What is printed must match, line for line, the records from their first line through the line containing "Contattaci (164, 2437)", with pictures left out.

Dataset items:
-----

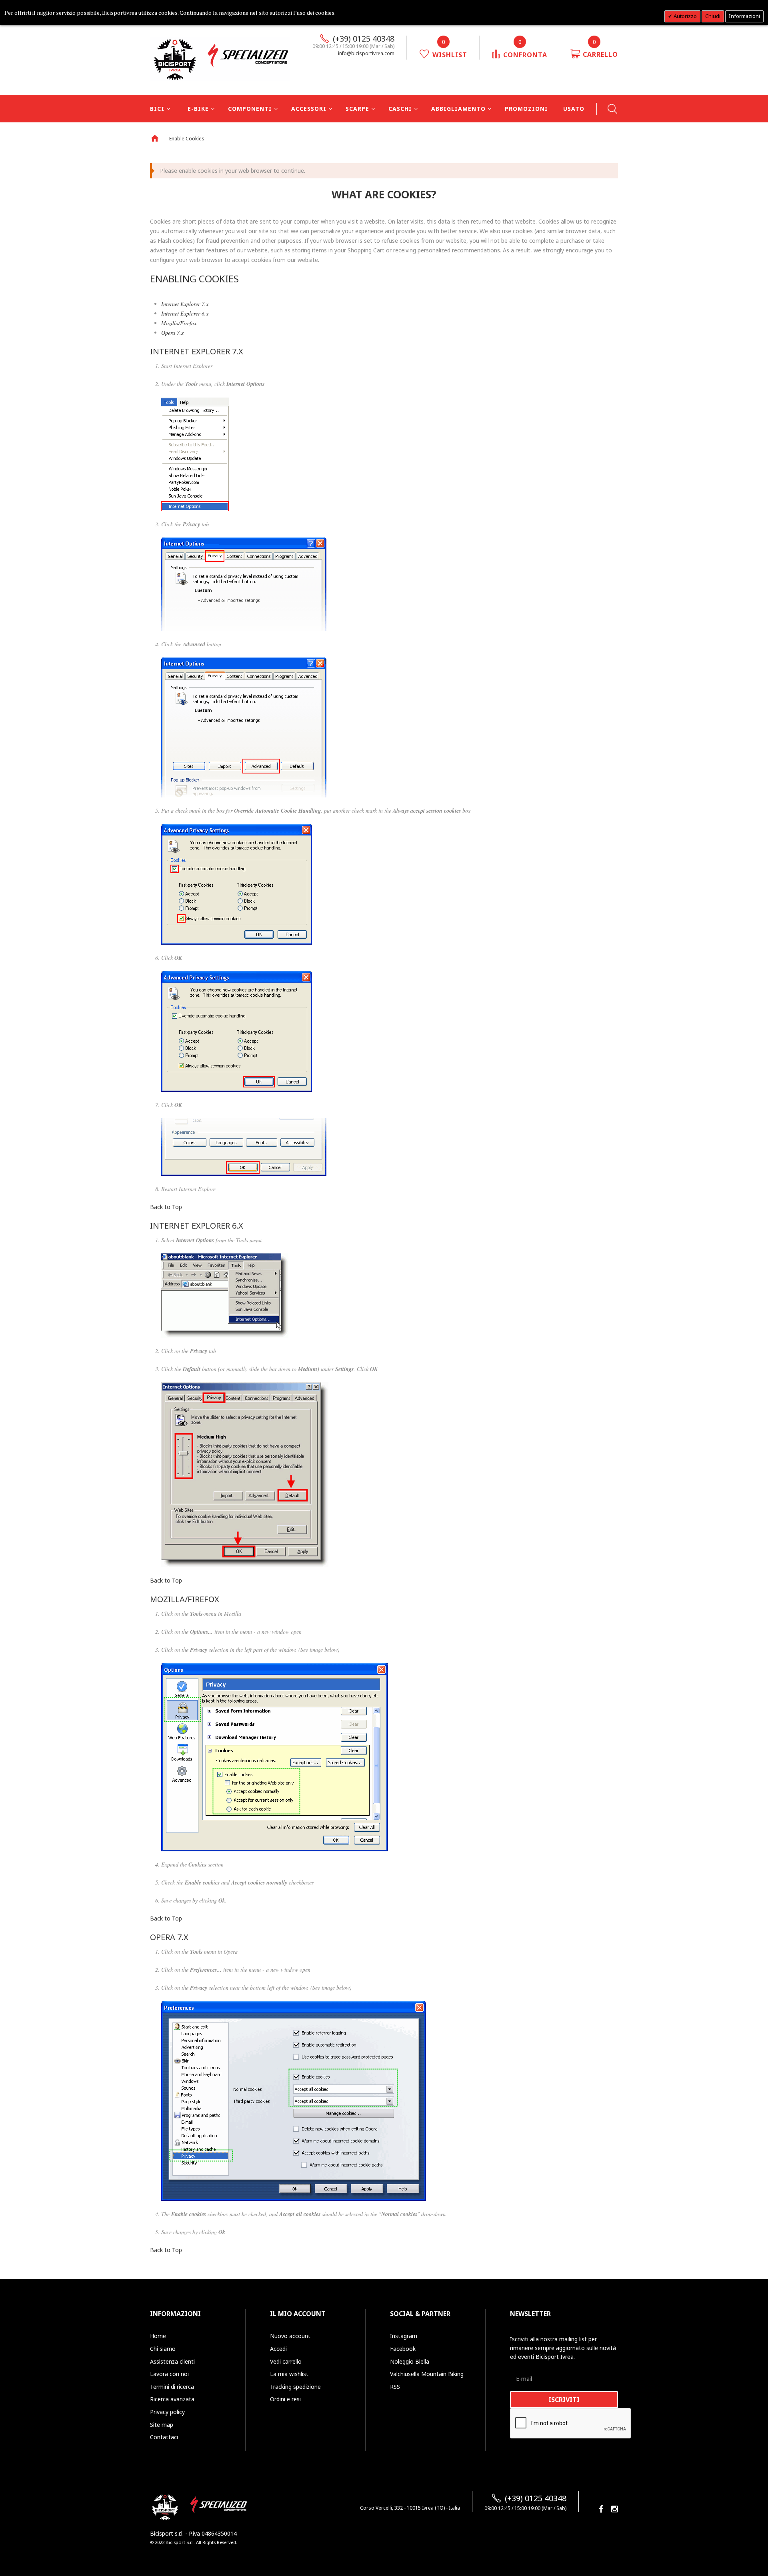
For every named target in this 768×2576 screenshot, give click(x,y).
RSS (395, 2386)
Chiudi (712, 16)
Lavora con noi (169, 2374)
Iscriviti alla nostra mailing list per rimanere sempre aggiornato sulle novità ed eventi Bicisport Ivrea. (563, 2347)
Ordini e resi (285, 2399)
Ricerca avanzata (172, 2399)
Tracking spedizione (295, 2386)
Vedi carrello (286, 2361)
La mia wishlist (289, 2374)
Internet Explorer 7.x (184, 304)
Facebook (403, 2348)
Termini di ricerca (172, 2386)
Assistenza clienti (172, 2361)
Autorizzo (684, 16)
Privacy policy (167, 2412)
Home (155, 138)
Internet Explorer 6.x (184, 313)
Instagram (403, 2336)
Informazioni (744, 16)
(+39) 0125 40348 (363, 38)
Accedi (278, 2348)
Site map (161, 2424)
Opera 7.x (172, 332)
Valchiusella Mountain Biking (427, 2374)
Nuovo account (290, 2336)
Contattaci (164, 2437)
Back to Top (166, 1207)
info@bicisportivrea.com (366, 53)
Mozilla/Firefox (178, 323)
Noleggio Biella (409, 2361)
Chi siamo (163, 2348)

-----

Result:
For every named target in this 768×2576 screenshot, give click(x,y).
RSS (395, 2386)
Chiudi (712, 16)
Lavora con noi (169, 2374)
Iscriviti alla nostra mailing list per rimanere sempre aggiornato sulle novità ed eventi Bicisport Ivrea. (563, 2347)
Ordini e resi (285, 2399)
Ricerca avanzata (172, 2399)
Tracking spedizione (295, 2386)
Vedi carrello (286, 2361)
La mia wishlist (289, 2374)
Internet Explorer 7.x (184, 304)
Facebook (403, 2348)
Termini di ricerca (172, 2386)
Assistenza clienti (172, 2361)
Autorizzo (684, 16)
Privacy policy (167, 2412)
Home (155, 138)
Internet Explorer 6.x (184, 313)
Instagram (403, 2336)
Informazioni (744, 16)
(+39) 0125 40348 (363, 38)
Accedi (278, 2348)
Site map (161, 2424)
Opera 7.x (172, 332)
Valchiusella Mountain Biking (427, 2374)
Nuovo account (290, 2336)
Contattaci (164, 2437)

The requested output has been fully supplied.